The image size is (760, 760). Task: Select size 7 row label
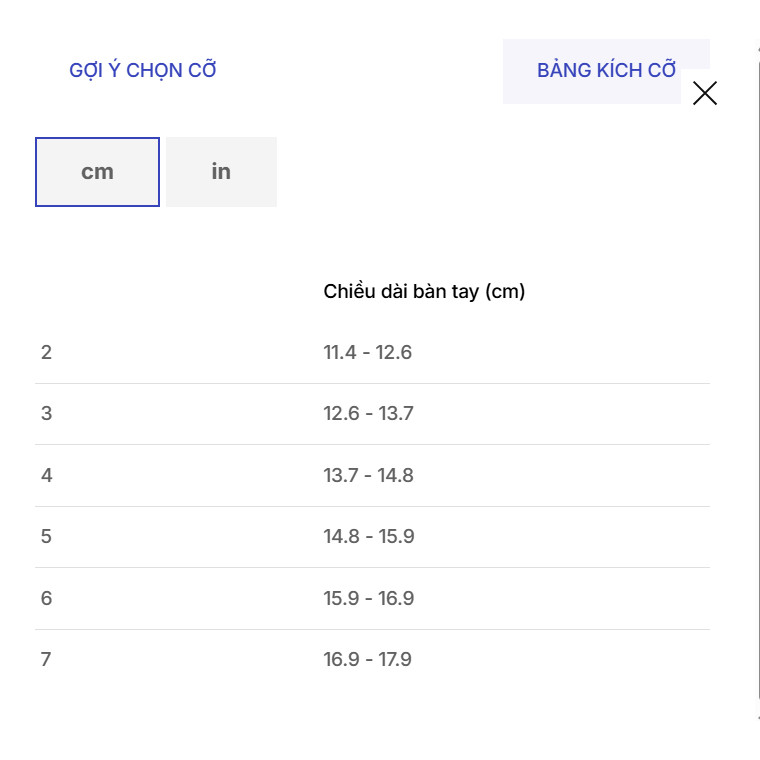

★ ★ ★

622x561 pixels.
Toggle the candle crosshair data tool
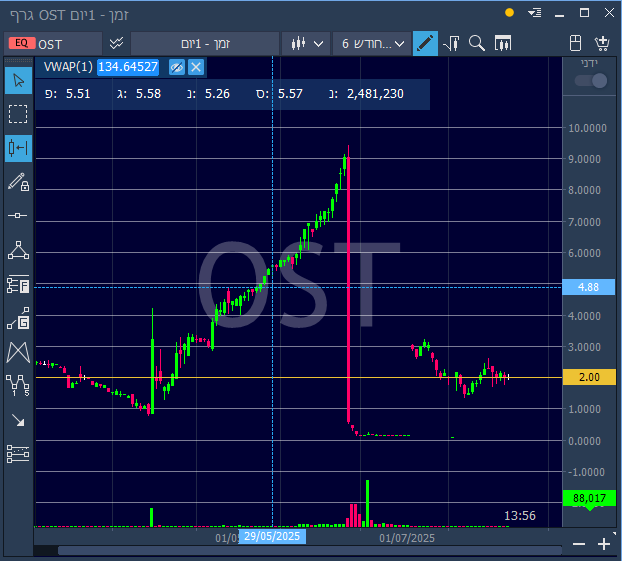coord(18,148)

★ ★ ★

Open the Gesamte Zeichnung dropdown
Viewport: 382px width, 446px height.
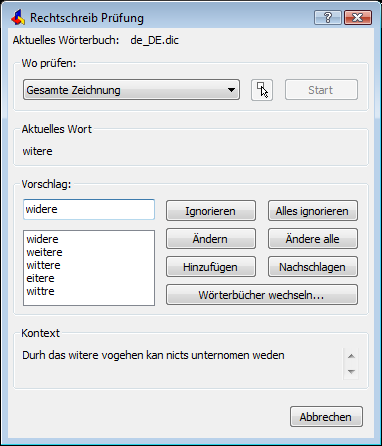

★ ★ ★

Render the lines of the entries starting at the one containing "622x561 pixels." and ending at the one containing "coord(18,148)" as a JSON list of strings, one string per line with blank lines omitted. Leave the pictures out of your answer.

[
  "622x561 pixels.",
  "Toggle the candle crosshair data tool",
  "coord(18,148)"
]